Records supplied: Begin

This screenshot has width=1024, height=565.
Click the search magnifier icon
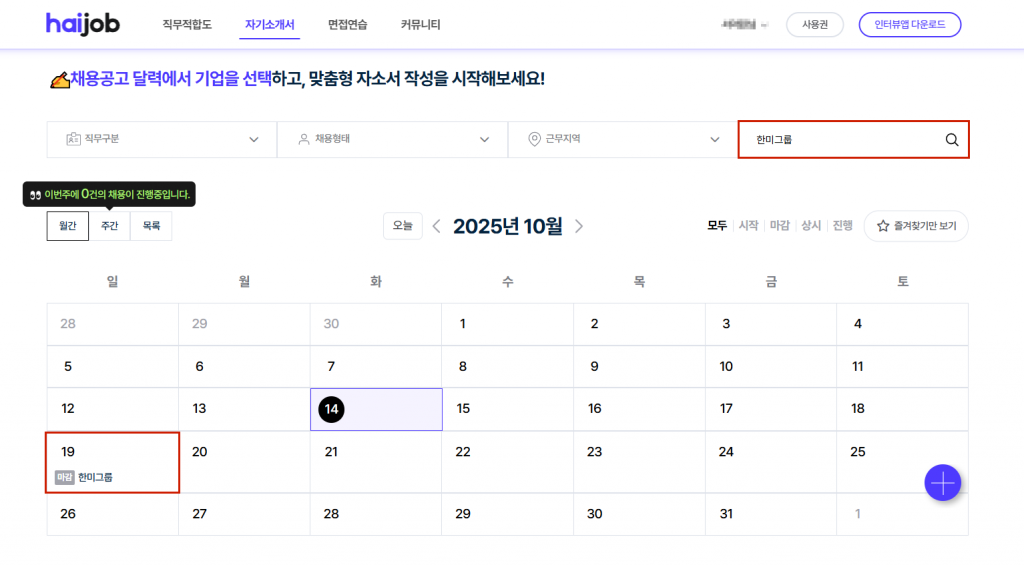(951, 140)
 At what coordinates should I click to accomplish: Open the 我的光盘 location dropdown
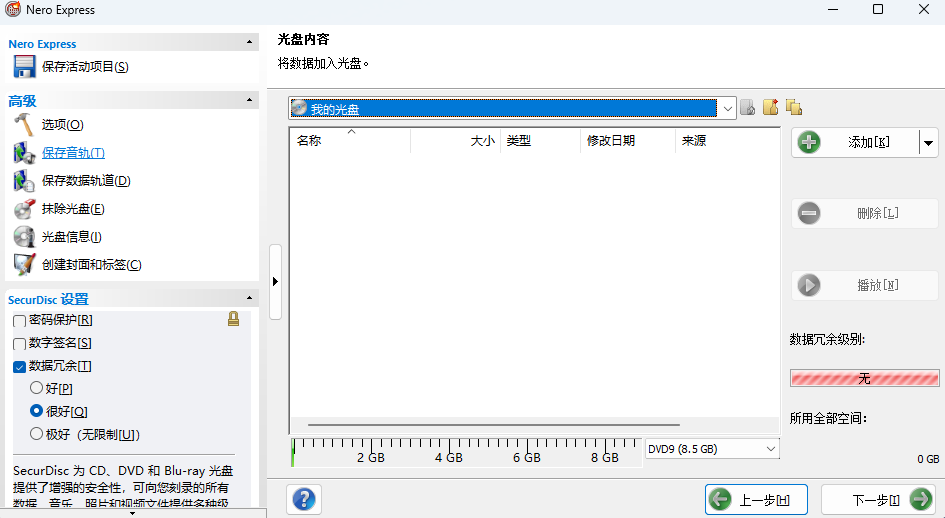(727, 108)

Records supplied: End
Records supplied: Begin

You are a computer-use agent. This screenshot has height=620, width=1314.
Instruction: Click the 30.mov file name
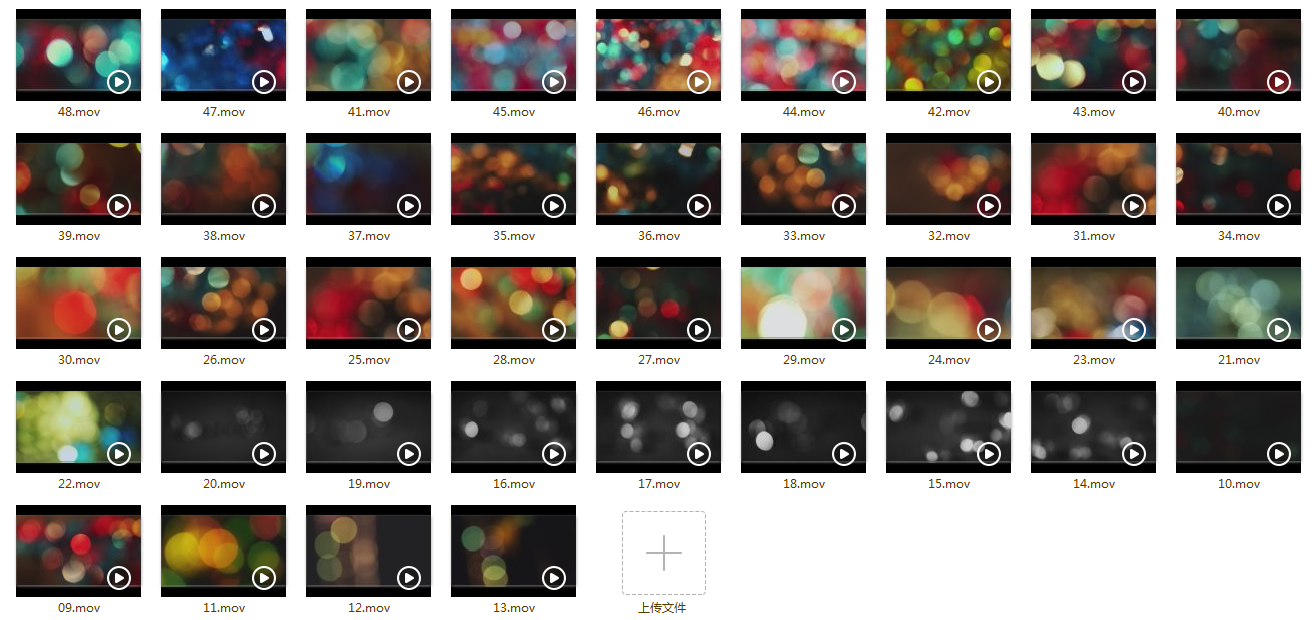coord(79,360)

Records supplied: End
Records supplied: Begin

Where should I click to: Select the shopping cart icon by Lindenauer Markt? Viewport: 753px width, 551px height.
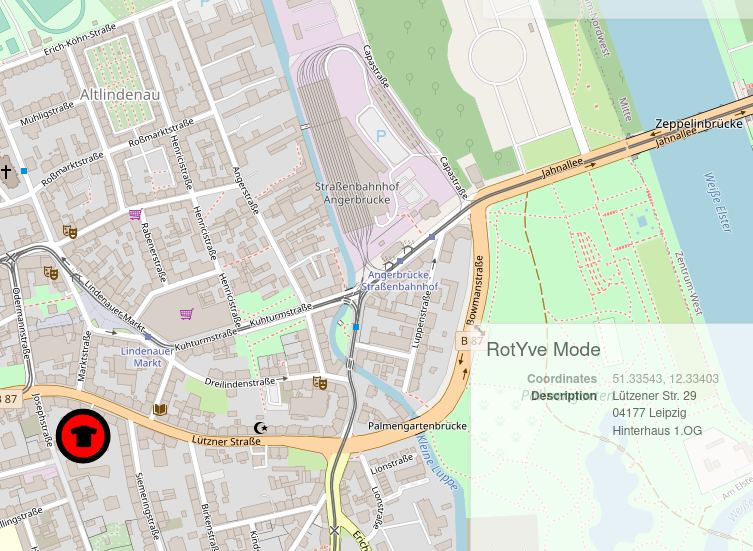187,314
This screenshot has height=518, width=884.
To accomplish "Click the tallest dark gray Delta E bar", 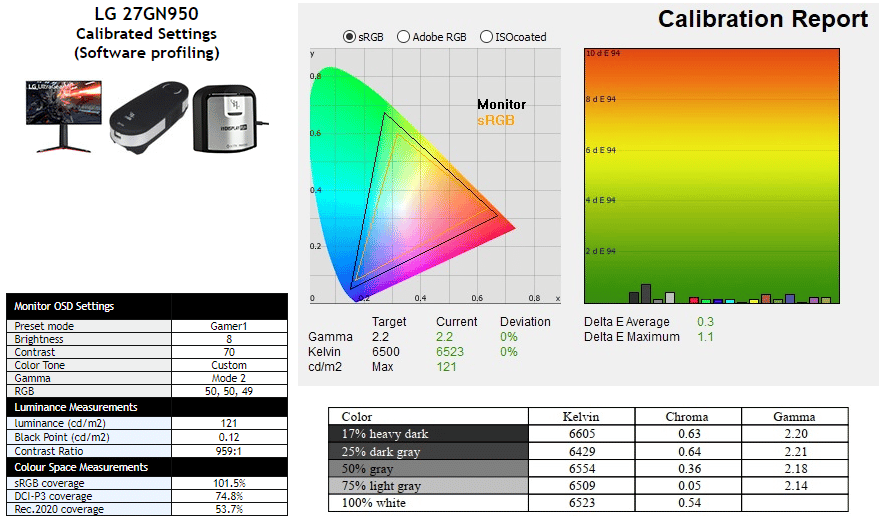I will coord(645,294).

Records supplied: End

- _Work to complete_
Extract every line of the records above that contains the word "screenshot".

- _Answer to this problem_
This screenshot has width=1024, height=565.
You are a computer-use agent. This screenshot has height=620, width=1314.
This screenshot has height=518, width=884.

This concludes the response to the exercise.